Recorded data:
◇ ◇ ◇ ◇
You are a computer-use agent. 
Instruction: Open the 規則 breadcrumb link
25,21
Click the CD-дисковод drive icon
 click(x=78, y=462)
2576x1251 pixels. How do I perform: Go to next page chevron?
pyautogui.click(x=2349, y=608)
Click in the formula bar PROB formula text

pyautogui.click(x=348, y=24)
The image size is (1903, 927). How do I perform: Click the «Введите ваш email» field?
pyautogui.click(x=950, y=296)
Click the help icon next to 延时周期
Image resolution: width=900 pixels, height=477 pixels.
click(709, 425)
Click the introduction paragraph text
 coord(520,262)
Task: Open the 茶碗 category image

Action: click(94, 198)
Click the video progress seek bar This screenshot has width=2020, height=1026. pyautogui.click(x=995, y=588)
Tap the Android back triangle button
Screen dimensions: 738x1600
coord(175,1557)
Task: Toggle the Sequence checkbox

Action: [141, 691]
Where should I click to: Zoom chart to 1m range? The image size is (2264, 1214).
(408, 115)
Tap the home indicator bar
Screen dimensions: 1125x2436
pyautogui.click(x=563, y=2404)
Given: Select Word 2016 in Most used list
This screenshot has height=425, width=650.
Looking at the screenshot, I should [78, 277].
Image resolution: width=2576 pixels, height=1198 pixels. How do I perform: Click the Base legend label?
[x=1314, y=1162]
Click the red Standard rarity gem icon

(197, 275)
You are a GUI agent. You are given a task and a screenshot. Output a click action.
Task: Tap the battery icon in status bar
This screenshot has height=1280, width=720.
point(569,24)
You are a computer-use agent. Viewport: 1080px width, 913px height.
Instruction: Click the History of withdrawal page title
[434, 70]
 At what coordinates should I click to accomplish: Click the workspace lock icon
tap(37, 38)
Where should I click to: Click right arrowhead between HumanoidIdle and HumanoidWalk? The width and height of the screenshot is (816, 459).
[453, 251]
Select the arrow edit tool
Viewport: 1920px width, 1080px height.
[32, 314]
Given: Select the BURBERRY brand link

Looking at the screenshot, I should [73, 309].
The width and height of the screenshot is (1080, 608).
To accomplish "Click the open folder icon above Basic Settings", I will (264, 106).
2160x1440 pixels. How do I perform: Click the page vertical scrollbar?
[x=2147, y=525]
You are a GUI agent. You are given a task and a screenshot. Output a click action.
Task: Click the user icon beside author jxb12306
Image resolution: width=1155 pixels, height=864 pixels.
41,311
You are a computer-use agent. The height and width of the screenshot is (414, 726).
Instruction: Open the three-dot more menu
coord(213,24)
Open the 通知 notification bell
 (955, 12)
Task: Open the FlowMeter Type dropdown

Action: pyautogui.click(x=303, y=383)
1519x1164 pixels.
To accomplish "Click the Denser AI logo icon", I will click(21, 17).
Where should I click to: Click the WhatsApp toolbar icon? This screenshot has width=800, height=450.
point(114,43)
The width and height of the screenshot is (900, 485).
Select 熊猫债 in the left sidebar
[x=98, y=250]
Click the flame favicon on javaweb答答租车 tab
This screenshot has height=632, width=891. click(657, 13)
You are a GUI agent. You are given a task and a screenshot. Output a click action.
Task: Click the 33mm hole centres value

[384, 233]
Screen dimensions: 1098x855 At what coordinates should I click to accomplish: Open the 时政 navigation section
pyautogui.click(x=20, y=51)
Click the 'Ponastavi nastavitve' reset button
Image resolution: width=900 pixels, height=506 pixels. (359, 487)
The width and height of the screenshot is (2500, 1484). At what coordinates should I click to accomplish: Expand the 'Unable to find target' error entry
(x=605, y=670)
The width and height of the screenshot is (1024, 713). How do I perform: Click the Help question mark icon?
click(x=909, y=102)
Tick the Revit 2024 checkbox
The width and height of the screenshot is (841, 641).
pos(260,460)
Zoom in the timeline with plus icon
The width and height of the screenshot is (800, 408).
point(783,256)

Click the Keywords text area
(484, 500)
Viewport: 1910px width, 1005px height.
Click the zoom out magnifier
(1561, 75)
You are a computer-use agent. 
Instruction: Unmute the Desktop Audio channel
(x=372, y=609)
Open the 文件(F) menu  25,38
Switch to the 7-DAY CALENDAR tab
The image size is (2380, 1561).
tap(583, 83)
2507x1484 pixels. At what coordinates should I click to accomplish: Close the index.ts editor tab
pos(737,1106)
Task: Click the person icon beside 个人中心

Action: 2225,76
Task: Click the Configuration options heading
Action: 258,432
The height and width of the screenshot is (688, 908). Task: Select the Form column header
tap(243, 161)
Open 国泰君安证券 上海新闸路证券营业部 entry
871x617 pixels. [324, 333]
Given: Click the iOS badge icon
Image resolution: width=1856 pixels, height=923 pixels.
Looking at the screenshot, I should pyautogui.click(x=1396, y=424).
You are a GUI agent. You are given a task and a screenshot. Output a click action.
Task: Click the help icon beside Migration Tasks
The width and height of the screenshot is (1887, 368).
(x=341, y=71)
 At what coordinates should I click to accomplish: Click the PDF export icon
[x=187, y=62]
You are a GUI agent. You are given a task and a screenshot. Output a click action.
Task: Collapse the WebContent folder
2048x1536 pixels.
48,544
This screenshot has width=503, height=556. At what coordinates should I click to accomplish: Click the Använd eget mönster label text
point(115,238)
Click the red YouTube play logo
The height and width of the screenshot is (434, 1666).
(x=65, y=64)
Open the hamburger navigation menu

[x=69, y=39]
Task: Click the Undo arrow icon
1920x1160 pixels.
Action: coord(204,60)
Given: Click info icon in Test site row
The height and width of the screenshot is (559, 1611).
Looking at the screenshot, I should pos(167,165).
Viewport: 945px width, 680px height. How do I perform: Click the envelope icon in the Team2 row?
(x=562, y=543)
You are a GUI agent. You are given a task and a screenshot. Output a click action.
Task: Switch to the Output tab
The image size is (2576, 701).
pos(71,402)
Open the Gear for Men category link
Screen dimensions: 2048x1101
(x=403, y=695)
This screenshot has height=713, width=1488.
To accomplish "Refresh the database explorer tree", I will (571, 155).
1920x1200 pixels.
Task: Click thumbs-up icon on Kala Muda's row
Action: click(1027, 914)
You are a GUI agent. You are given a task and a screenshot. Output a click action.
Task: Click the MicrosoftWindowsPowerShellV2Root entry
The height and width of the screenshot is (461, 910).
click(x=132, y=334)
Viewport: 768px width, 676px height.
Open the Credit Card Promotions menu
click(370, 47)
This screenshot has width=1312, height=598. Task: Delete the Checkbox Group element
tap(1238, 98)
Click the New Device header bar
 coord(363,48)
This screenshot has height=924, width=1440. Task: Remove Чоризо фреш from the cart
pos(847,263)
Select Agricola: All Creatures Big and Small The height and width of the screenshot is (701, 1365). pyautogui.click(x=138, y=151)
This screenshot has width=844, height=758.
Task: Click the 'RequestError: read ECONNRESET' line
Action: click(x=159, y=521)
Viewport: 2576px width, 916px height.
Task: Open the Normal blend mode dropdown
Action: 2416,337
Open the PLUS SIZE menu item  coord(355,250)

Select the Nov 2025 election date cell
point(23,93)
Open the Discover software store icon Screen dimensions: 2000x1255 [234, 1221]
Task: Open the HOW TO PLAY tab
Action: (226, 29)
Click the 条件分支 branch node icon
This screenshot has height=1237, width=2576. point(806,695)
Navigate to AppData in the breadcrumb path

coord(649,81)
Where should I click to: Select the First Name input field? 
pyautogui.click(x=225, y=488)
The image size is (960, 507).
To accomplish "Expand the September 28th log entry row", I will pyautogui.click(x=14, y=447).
◇ ◇ ◇ ◇
Exercise directions>
Rewrite the data above, replacing every occurrence of "How do I perform" with "How can I perform" and leaving everything else unchanged.

Exercise response>
You are a computer-use agent. 
Instruction: Open the 規則 breadcrumb link
25,21
Click the CD-дисковод drive icon
 click(x=78, y=462)
2576x1251 pixels. How can I perform: Go to next page chevron?
pyautogui.click(x=2349, y=608)
Click in the formula bar PROB formula text

pyautogui.click(x=348, y=24)
The image size is (1903, 927). How can I perform: Click the «Введите ваш email» field?
pyautogui.click(x=950, y=296)
Click the help icon next to 延时周期
Image resolution: width=900 pixels, height=477 pixels.
click(709, 425)
Click the introduction paragraph text
 coord(520,262)
Task: Open the 茶碗 category image

Action: click(94, 198)
Click the video progress seek bar This screenshot has width=2020, height=1026. pyautogui.click(x=995, y=588)
Tap the Android back triangle button
Screen dimensions: 738x1600
coord(175,1557)
Task: Toggle the Sequence checkbox

Action: [141, 691]
Where should I click to: Zoom chart to 1m range? The image size is (2264, 1214).
(408, 115)
Tap the home indicator bar
Screen dimensions: 1125x2436
pyautogui.click(x=563, y=2404)
Given: Select Word 2016 in Most used list
This screenshot has height=425, width=650.
Looking at the screenshot, I should [78, 277].
Image resolution: width=2576 pixels, height=1198 pixels. How can I perform: Click the Base legend label?
[x=1314, y=1162]
Click the red Standard rarity gem icon

(197, 275)
You are a GUI agent. You are given a task and a screenshot. Output a click action.
Task: Tap the battery icon in status bar
This screenshot has height=1280, width=720.
point(569,24)
You are a computer-use agent. Viewport: 1080px width, 913px height.
Instruction: Click the History of withdrawal page title
[434, 70]
 At what coordinates should I click to accomplish: Click the workspace lock icon
tap(37, 38)
Where should I click to: Click right arrowhead between HumanoidIdle and HumanoidWalk? The width and height of the screenshot is (816, 459).
[453, 251]
Select the arrow edit tool
Viewport: 1920px width, 1080px height.
[32, 314]
Given: Select the BURBERRY brand link

Looking at the screenshot, I should [73, 309].
The width and height of the screenshot is (1080, 608).
To accomplish "Click the open folder icon above Basic Settings", I will (264, 106).
2160x1440 pixels. How can I perform: Click the page vertical scrollbar?
[x=2147, y=525]
You are a GUI agent. You are given a task and a screenshot. Output a click action.
Task: Click the user icon beside author jxb12306
Image resolution: width=1155 pixels, height=864 pixels.
41,311
You are a computer-use agent. The height and width of the screenshot is (414, 726).
Instruction: Open the three-dot more menu
coord(213,24)
Open the 通知 notification bell
 (955, 12)
Task: Open the FlowMeter Type dropdown

Action: pyautogui.click(x=303, y=383)
1519x1164 pixels.
To accomplish "Click the Denser AI logo icon", I will click(21, 17).
Where should I click to: Click the WhatsApp toolbar icon? This screenshot has width=800, height=450.
point(114,43)
The width and height of the screenshot is (900, 485).
Select 熊猫债 in the left sidebar
[x=98, y=250]
Click the flame favicon on javaweb答答租车 tab
This screenshot has height=632, width=891. click(657, 13)
You are a GUI agent. You are given a task and a screenshot. Output a click action.
Task: Click the 33mm hole centres value

[384, 233]
Screen dimensions: 1098x855 At what coordinates should I click to accomplish: Open the 时政 navigation section
pyautogui.click(x=20, y=51)
Click the 'Ponastavi nastavitve' reset button
Image resolution: width=900 pixels, height=506 pixels. (359, 487)
The width and height of the screenshot is (2500, 1484). At what coordinates should I click to accomplish: Expand the 'Unable to find target' error entry
(x=605, y=670)
The width and height of the screenshot is (1024, 713). How can I perform: Click the Help question mark icon?
click(x=909, y=102)
Tick the Revit 2024 checkbox
The width and height of the screenshot is (841, 641).
pos(260,460)
Zoom in the timeline with plus icon
The width and height of the screenshot is (800, 408).
point(783,256)

Click the Keywords text area
(484, 500)
Viewport: 1910px width, 1005px height.
Click the zoom out magnifier
(1561, 75)
You are a computer-use agent. 
Instruction: Unmute the Desktop Audio channel
(x=372, y=609)
Open the 文件(F) menu  25,38
Switch to the 7-DAY CALENDAR tab
The image size is (2380, 1561).
tap(583, 83)
2507x1484 pixels. At what coordinates should I click to accomplish: Close the index.ts editor tab
pos(737,1106)
Task: Click the person icon beside 个人中心

Action: 2225,76
Task: Click the Configuration options heading
Action: 258,432
The height and width of the screenshot is (688, 908). Task: Select the Form column header
tap(243, 161)
Open 国泰君安证券 上海新闸路证券营业部 entry
871x617 pixels. [324, 333]
Given: Click the iOS badge icon
Image resolution: width=1856 pixels, height=923 pixels.
Looking at the screenshot, I should pyautogui.click(x=1396, y=424).
You are a GUI agent. You are given a task and a screenshot. Output a click action.
Task: Click the help icon beside Migration Tasks
The width and height of the screenshot is (1887, 368).
(x=341, y=71)
 At what coordinates should I click to accomplish: Click the PDF export icon
[x=187, y=62]
You are a GUI agent. You are given a task and a screenshot. Output a click action.
Task: Collapse the WebContent folder
2048x1536 pixels.
48,544
This screenshot has width=503, height=556. At what coordinates should I click to accomplish: Click the Använd eget mönster label text
point(115,238)
Click the red YouTube play logo
The height and width of the screenshot is (434, 1666).
(x=65, y=64)
Open the hamburger navigation menu

[x=69, y=39]
Task: Click the Undo arrow icon
1920x1160 pixels.
Action: coord(204,60)
Given: Click info icon in Test site row
The height and width of the screenshot is (559, 1611).
Looking at the screenshot, I should pos(167,165).
Viewport: 945px width, 680px height. How can I perform: Click the envelope icon in the Team2 row?
(x=562, y=543)
You are a GUI agent. You are given a task and a screenshot. Output a click action.
Task: Switch to the Output tab
The image size is (2576, 701).
pos(71,402)
Open the Gear for Men category link
Screen dimensions: 2048x1101
(x=403, y=695)
This screenshot has height=713, width=1488.
To accomplish "Refresh the database explorer tree", I will (571, 155).
1920x1200 pixels.
Task: Click thumbs-up icon on Kala Muda's row
Action: click(1027, 914)
You are a GUI agent. You are given a task and a screenshot. Output a click action.
Task: Click the MicrosoftWindowsPowerShellV2Root entry
The height and width of the screenshot is (461, 910).
click(x=132, y=334)
Viewport: 768px width, 676px height.
Open the Credit Card Promotions menu
click(370, 47)
This screenshot has width=1312, height=598. Task: Delete the Checkbox Group element
tap(1238, 98)
Click the New Device header bar
 coord(363,48)
This screenshot has height=924, width=1440. Task: Remove Чоризо фреш from the cart
pos(847,263)
Select Agricola: All Creatures Big and Small The height and width of the screenshot is (701, 1365). pyautogui.click(x=138, y=151)
This screenshot has width=844, height=758.
Task: Click the 'RequestError: read ECONNRESET' line
Action: click(x=159, y=521)
Viewport: 2576px width, 916px height.
Task: Open the Normal blend mode dropdown
Action: 2416,337
Open the PLUS SIZE menu item  coord(355,250)

Select the Nov 2025 election date cell
point(23,93)
Open the Discover software store icon Screen dimensions: 2000x1255 [234, 1221]
Task: Open the HOW TO PLAY tab
Action: (226, 29)
Click the 条件分支 branch node icon
This screenshot has height=1237, width=2576. point(806,695)
Navigate to AppData in the breadcrumb path

coord(649,81)
Where should I click to: Select the First Name input field? 
pyautogui.click(x=225, y=488)
The image size is (960, 507).
To accomplish "Expand the September 28th log entry row", I will pyautogui.click(x=14, y=447).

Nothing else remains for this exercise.